Ekström and colleagues8 now report in the Journal the results of the Registry-Based Treatment Duration and Mortality in Long-Term Oxygen Therapy (REDOX) trial — results that help to provide an answer to the question regarding how much treatment is needed to obtain the survival benefit. After the previously planned sample size was reduced from 2126 to 230, the investigators randomly assigned 241 patients with severe hypoxemia at rest or slightly less severe hypoxemia and either heart failure or polycythemia, most of whom had COPD, to receive long-term oxygen therapy for 24 or 15 hours per day. Adherence to the assigned duration of therapy was excellent, with a median duration of use of 15 hours per day among patients assigned to the 15-hour group and 24 hours per day among those assigned to the 24-hour group, and no patients were lost to follow-up. The result for the primary outcome, a composite of hospitalization or death from any cause within 1 year, was not superior with oxygen therapy used for 24 hours per day than with therapy used for 15 hours per day (mean rate, 124.7 and 124.5 primary-outcome events per 100 person-years, respectively). Mortality was 31.6% in the 24-hour group and 27.4% in the 15-hour group, and hospitalization occurred in 57.3% of the patients in both treatment groups. Although data were less complete, there were no apparent differences in patient-reported measures of breathlessness, fatigue, physical activity, cognitive status, or well-being.
So, these are the best data we have, and perhaps will ever have, to answer this important question: does it do so adequately? Although a larger trial may show a difference in mortality between 15 hours and 24 hours per day of oxygen therapy, the current results should reassure patients and clinicians that such a difference would probably be quite small. Added to the lack of an apparent difference in patient-reported functional outcomes, the results provide peace of mind that we can lessen the burden of long-term oxygen therapy — at least somewhat.

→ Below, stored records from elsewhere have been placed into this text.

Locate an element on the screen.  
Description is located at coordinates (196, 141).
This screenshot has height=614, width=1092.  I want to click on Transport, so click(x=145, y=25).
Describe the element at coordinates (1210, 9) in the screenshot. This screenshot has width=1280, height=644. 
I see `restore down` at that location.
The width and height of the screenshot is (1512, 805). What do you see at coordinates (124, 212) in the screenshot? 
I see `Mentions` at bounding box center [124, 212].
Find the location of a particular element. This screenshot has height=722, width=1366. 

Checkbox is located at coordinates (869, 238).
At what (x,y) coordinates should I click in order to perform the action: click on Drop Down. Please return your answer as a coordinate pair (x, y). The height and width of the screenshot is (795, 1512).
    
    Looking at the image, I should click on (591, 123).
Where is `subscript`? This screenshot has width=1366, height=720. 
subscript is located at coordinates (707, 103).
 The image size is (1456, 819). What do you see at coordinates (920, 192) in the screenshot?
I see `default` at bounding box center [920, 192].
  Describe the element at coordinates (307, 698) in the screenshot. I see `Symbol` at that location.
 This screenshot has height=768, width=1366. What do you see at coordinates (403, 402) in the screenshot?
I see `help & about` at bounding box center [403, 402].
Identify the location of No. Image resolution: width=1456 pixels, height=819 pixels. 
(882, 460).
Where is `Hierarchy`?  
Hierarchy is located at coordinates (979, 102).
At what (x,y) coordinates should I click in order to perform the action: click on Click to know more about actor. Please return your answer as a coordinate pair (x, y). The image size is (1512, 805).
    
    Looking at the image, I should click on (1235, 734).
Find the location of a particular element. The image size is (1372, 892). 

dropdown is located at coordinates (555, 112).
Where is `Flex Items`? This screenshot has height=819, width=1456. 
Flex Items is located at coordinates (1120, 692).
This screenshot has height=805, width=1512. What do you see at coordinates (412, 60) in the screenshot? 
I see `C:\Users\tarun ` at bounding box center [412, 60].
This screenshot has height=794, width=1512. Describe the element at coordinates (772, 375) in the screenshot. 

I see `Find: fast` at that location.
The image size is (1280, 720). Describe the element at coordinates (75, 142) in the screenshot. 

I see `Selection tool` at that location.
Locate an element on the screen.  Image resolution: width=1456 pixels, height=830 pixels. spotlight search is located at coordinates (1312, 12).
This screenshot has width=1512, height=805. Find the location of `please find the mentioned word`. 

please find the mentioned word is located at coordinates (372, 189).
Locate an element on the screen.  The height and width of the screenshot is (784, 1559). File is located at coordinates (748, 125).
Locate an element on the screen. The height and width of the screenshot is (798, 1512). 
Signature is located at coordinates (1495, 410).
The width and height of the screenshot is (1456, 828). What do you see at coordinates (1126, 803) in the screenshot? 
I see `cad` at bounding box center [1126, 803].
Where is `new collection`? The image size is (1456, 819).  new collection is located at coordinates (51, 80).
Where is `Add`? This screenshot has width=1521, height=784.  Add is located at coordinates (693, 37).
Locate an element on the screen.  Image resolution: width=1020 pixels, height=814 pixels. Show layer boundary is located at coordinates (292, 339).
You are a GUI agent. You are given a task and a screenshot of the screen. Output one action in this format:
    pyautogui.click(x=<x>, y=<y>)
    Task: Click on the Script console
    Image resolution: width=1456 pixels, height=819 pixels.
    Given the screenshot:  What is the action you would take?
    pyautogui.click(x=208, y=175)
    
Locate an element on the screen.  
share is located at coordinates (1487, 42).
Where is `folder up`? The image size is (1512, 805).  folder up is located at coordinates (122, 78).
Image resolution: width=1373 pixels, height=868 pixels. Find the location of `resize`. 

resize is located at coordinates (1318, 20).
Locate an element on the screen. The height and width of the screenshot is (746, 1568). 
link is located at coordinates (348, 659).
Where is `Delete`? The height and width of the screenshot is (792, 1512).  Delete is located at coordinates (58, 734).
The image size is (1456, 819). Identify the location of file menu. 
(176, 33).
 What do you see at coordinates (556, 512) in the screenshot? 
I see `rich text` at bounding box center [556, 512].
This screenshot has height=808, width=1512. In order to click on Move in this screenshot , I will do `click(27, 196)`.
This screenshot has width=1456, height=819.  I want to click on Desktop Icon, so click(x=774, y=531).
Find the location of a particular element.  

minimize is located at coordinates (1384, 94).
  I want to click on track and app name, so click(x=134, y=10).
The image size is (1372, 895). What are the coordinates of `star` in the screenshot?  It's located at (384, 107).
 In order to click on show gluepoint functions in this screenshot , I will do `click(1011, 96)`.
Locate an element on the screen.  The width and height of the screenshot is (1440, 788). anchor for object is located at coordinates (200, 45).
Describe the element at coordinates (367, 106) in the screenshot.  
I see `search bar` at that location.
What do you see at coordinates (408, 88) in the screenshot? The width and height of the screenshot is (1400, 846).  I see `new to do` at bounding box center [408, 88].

However, even with 15 hours per day of therapy, many burdens remain for patients receiving long-term oxygen supplementation. Among these patients, nearly half cite mobility limitations due to their oxygen equipment as the most important challenge to improving their quality of life, with nearly a third needing help from another person to carry it.9 In the United States, current payment policies of the Centers for Medicare and Medicaid Services prevent many patients from obtaining more portable and durable systems that might alleviate these impediments. Bipartisan legislation before the U.S. Congress aims to address these barriers so that the oxygen-delivery system provided to a patient is determined according to medical necessity and not by financial considerations.10
Long-term oxygen therapy would ideally provide a ticket to freedom for patients with severe hypoxemia at rest, rather than a ball and chain that is added to their physical and emotional burdens caused by underlying disease. For the foreseeable future, however, patients appear to be stuck with a ball and chain. But these new data suggest that the ability to reduce the daily hours of oxygen supplementation without fear of long-term harm makes it possible for a patient to think about attending a concert or family gathering without the oxygen apparatus. Shorter treatment durations, together with efforts to improve access to more portable oxygen delivery systems that meet individual needs, should help lighten the load for a patient with hypoxemic lung disease.